Active Transport Details
- Primary Active Transport: Direct use of ATP for transport. (e.g., Sodium-Potassium Pump). This is crucial for maintaining osmotic balance and concentration gradients.
- Secondary Active Transport: Takes advantage of electrochemical gradient created by primary active transport. The movement of one substance down its gradient provides the energy to move a second substance against its gradient (symport or antiport).
Bulk Transport Details
- Endocytosis: Invagination of the membrane forms a vesicle around the substances to be moved into the cell. Phagocytosis (cell eating) and pinocytosis (cell drinking).
- Exocytosis: Vesicles carrying molecules fuse with the plasma membrane, releasing their contents into the extracellular fluid.
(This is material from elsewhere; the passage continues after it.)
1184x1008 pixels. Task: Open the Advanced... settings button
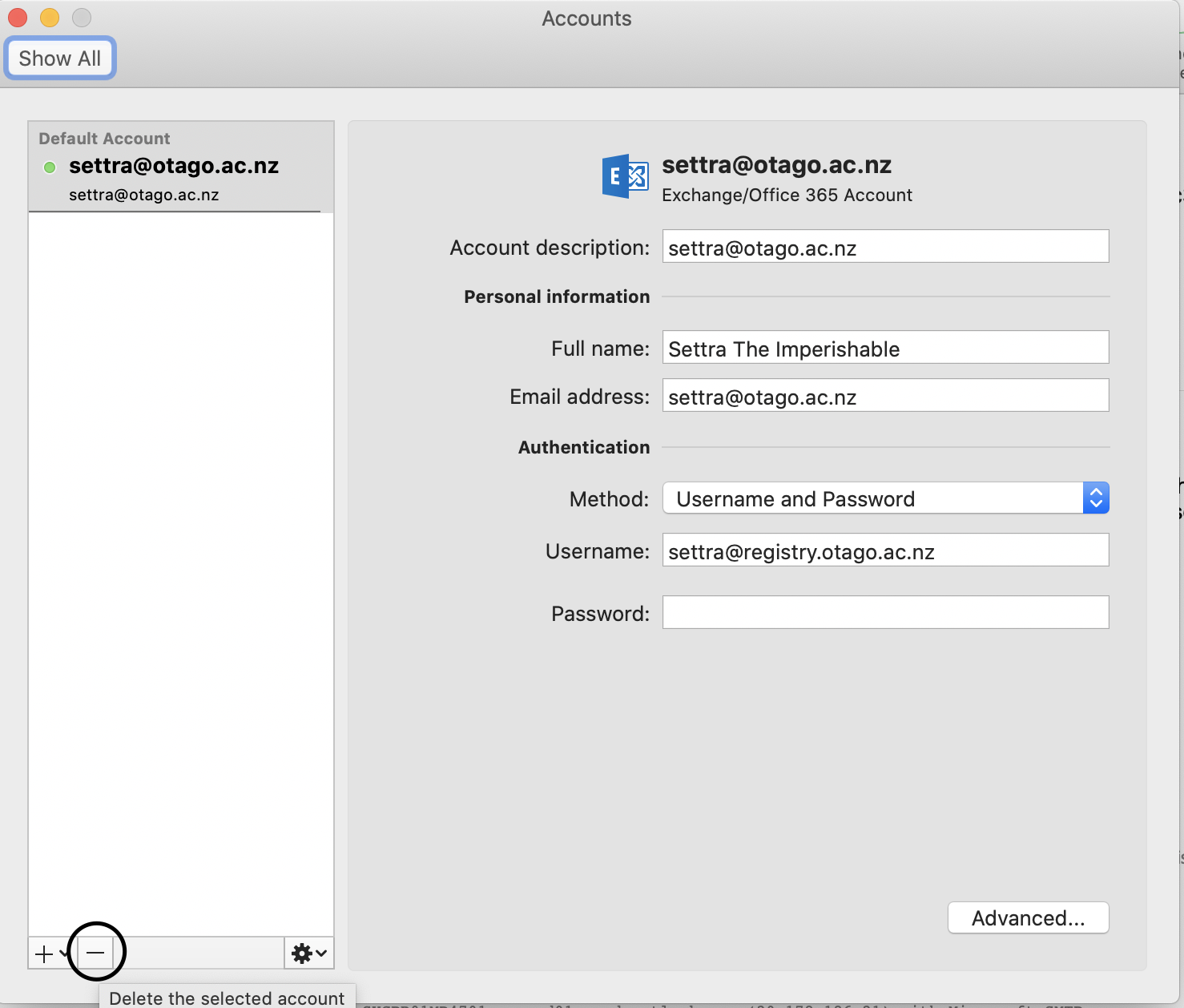pos(1028,918)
This is crucial for secretion and waste removal.
Concentration Gradients and Active Transport
- The Na+-K+ pump is a crucial example of primary active transport, maintaining a low intracellular Na+ concentration and a high intracellular K+ concentration, which are essential for nerve impulse transmission and other cellular processes.
- The Na+ concentration gradient is crucial for many secondary active transport mechanisms.
- Different types of molecules traverse the plasma membrane through one of these various routes that maintain proper concentration and transport crucial substances for the upkeep of the cell.
Other Key Concepts
- Isotonic: A solution has the same solute concentration as the inside of the cell.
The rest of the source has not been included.